Hidden Litter Box Products Available Online
There are all sorts of kitty litter furniture ideas that hide the mess and odor of your cat’s litter box. Ranging in price from $48 to upwards of over $300, there are so many styles, colors, and sizes to choose from that will fit your personal style—from rustic to mid-century modern to contemporary—and everything in between. You can even purchase a potted plant litter box.
Image Courtesy Good Pet Stuff
DIY Cabinet Litter Box
However, if you’re feeling creative, there are many DIY solutions that can turn your existing furniture into an indoor cat outhouse.
Danae at The Homebody House hid her cat’s litter box by cutting a hole in the side of a cabinet and adding a kitty door to it. The cat door is easily accessible but completely inconspicuous – and since the cabinet closes – it also keeps odors and mess at bay so you’re not stepping on stray bits of litter scattered around the little box.

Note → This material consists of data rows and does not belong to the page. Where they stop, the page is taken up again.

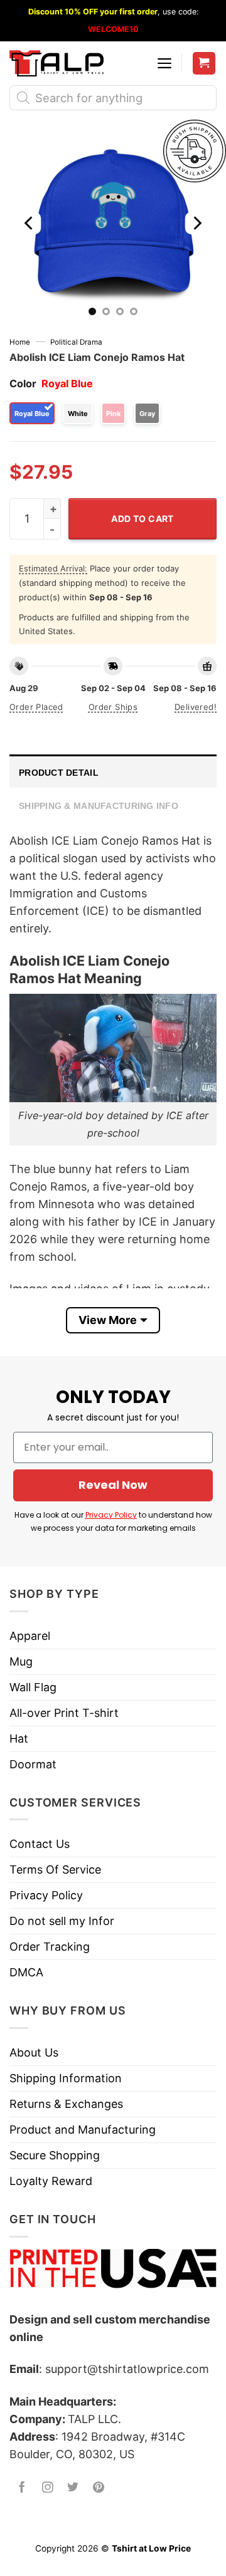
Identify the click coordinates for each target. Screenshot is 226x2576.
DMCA (26, 1972)
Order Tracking (49, 1946)
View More (107, 1320)
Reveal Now (113, 1485)
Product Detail (59, 773)
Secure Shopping (54, 2155)
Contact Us (39, 1843)
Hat (18, 1738)
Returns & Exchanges (66, 2103)
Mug (21, 1661)
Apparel (29, 1635)
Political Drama (76, 342)
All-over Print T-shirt (64, 1712)
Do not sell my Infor (61, 1920)
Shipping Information (65, 2078)
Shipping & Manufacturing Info (98, 806)
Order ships (113, 707)
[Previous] (29, 223)
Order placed (36, 707)
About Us (33, 2052)
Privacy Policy (111, 1515)
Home (19, 342)
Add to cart (142, 518)
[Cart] (204, 63)
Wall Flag (32, 1687)
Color (22, 383)
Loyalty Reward (50, 2181)
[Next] (196, 223)
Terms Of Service (55, 1869)
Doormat (32, 1764)
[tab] (113, 771)
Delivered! (196, 707)
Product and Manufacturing (82, 2129)
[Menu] (164, 63)
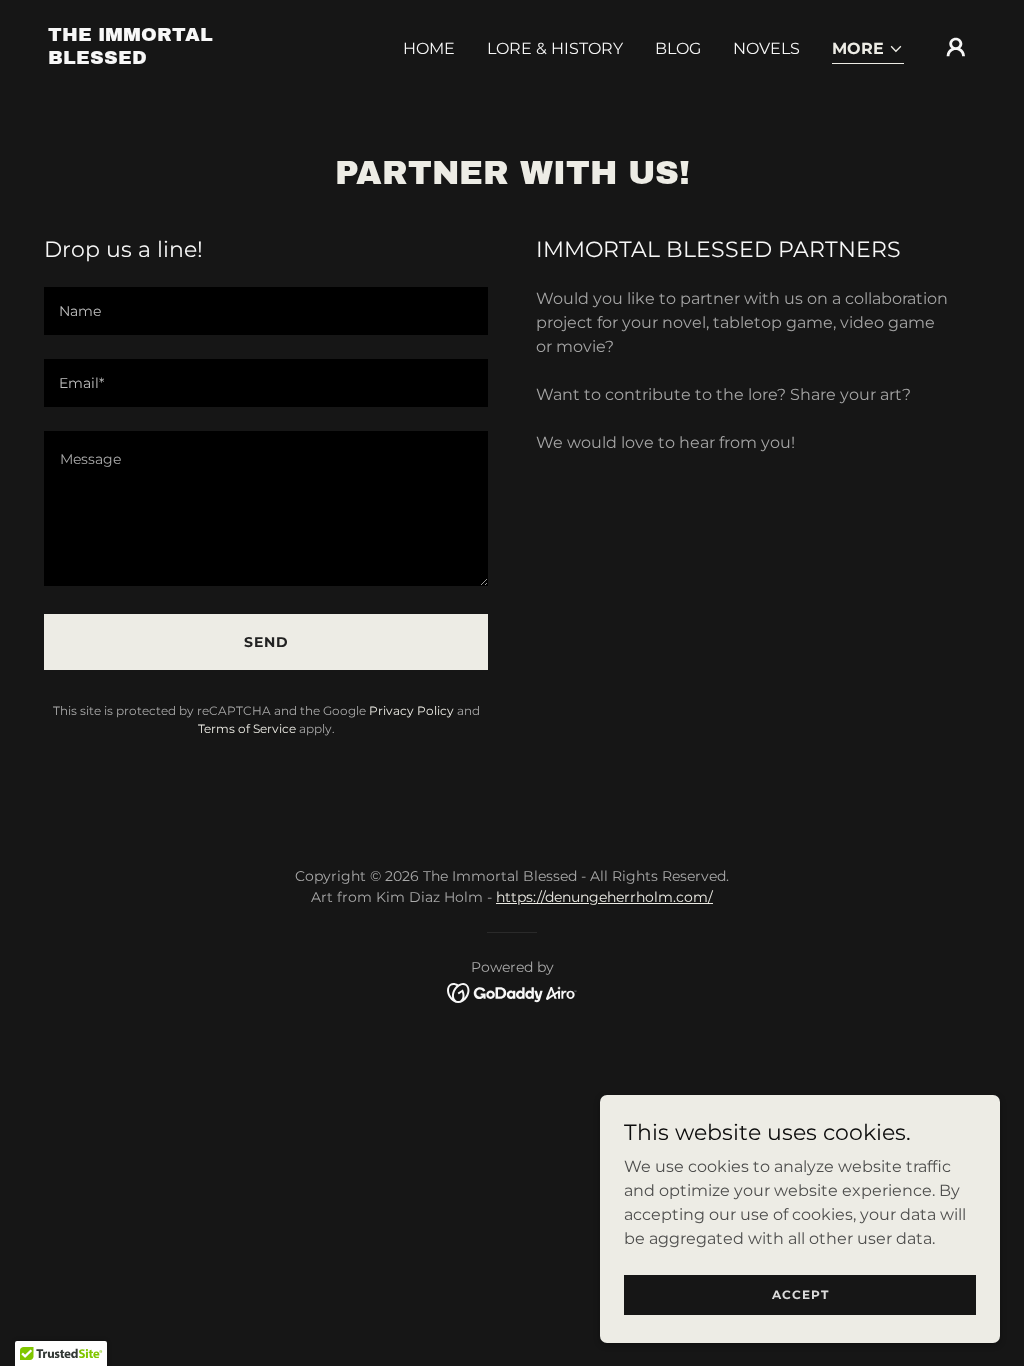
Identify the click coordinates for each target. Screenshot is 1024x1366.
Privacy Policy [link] (411, 710)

Image Courtesy Danae at The Homebody House
Drape Curtains Around an End Table
Find an old end table (either using one you already own or getting a used one from an online marketplace). Make sure you find an end table that can fit over the top of your existing litter box. The more space you have, the better. Jennifer from Dimples and Tangles transformed her accent table into a kitty litter hideaway using spray paint and some striped fabric. Find out how she adhered the fabric to the table by visiting her tutorial here.
A Cat Litter Basket
Hannah from All The Little Details converted a large wicker basket into a little box haven for her cat. She liked the wicker chest idea because the enclosure feels airy and light, and the top door makes cleaning easy. Check out her blog post to see how she created the built-in cat door!
Cats tend to have their own personalities, so if you build or buy a new kitty litter space, they may be wary or apprehensive to use it at first. Don’t panic! Make sure you offer them positive reinforcement (think: treats!) and don’t force them in before they are ready – this can cause them to fear the new litter box. Cats are naturally curious and will figure it out in their own time. Happy cat littering!